Спустя пятьдесят два года после выхода этой ленты Ясуко сказала на посвященной кино пресс-конференции: «Кто-то помнит меня по роли в фильме о Джеймсе Бонде, но в бондиане я вообще ничего не делала… В тех ролях, которые мне предлагали, я играла японку – какую-нибудь больничную сиделку, горничную или проститутку. У меня были очень ограниченные предложения».

Глядя на дающую интервью Ясуко, невероятно красивую и уверенную в себе, я думала: как меняется история, если ее объектом становится пейзаж? Если главная роль отведена ландшафту?

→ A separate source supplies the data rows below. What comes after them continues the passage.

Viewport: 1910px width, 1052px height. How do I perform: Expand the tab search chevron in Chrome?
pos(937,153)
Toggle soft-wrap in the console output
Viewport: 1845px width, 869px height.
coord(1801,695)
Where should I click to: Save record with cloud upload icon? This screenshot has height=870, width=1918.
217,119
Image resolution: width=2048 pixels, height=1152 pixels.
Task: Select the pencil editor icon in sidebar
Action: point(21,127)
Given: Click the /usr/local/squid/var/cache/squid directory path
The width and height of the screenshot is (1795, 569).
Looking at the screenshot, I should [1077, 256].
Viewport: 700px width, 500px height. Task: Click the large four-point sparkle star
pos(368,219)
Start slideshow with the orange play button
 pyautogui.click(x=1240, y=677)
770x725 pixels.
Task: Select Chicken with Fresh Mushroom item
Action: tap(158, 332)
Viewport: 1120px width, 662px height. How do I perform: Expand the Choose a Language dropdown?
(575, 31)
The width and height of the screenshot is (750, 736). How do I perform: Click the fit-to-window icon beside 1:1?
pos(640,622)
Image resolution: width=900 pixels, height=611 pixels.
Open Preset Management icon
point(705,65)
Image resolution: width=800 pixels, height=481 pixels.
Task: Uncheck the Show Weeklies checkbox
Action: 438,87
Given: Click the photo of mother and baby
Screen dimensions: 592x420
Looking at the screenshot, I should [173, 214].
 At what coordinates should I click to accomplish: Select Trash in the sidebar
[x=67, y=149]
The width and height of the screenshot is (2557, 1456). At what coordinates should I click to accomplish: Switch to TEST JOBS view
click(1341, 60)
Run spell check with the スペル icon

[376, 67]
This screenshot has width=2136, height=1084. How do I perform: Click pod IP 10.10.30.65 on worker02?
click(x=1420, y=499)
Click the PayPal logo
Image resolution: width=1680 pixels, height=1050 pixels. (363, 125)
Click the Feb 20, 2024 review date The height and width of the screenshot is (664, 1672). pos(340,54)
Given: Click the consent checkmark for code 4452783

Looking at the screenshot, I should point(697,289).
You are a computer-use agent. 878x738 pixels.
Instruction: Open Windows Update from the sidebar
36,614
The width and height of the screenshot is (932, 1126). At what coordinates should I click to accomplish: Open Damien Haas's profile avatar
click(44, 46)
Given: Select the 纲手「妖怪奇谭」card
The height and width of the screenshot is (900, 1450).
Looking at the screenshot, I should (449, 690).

Моя мать ни разу не произнесла: «Да, мистер Бонд», но, рассматривая фотографии, сделанные за семь лет до моего рождения, я вижу ее в этой роли.

Мама и Ясуко умели очаровывать. Они понимали, какие незыблемые национальные особенности приписывают азиаткам и чего требует от них деловой мир, где молодость и красота являются капиталом. Чтобы их не отвергали, они нередко соглашались на такое амплуа, кокетничали и принимали позы изысканных статуэток. Главное – не позволить присвоенным твоему телу смыслам подавлять твою жизнь. Никогда не ввязывайся в историю, которая поглощает тебя и не отпускает.

* * *

Пока мы сидели в саду, солнце зашло. Дома и деревья стали серовато-голубыми. Во французском языке есть идиома для описания густых сумерек: l’heure entre chien et loup[7]. Имеется в виду, что в такой темноте не поймешь, кто крадется в тени – собака или волк. Или можно сказать иначе: когда невозможно отличить знакомое от незнакомого, домашнее животное от дикого.

* * *

Где-то в середине 1970-х мама позировала уже с меньшим энтузиазмом. С годами ей становилось всё труднее смотреть прямо в объектив. Она достигла того возраста, когда актрисы перестают быть востребованными и уходят на третьестепенные роли. На многих снимках она смотрит в сторону. Если она не в силах видеть камеру, то, наверно, и камера ее не увидит. В какие-то месяцы и даже годы она и вовсе не снимается, пользуется преимуществами невидимки. Когда же ее фотографируют, она уже не волнуется из-за выражения лица. Теперь, раз на ее лицо нет спроса, оно принадлежит ей. Его некому отдавать.

[4] Канадской телерадиовещательной корпорации (англ.).
[5] Янки, отправляйтесь домой (англ.).
[6] Дюрас М. Любовник / пер. Н. Хотинской и О. Захаровой. М.: ИД «Флюид», 2008.
[7] Час между собакой и волком (франц.).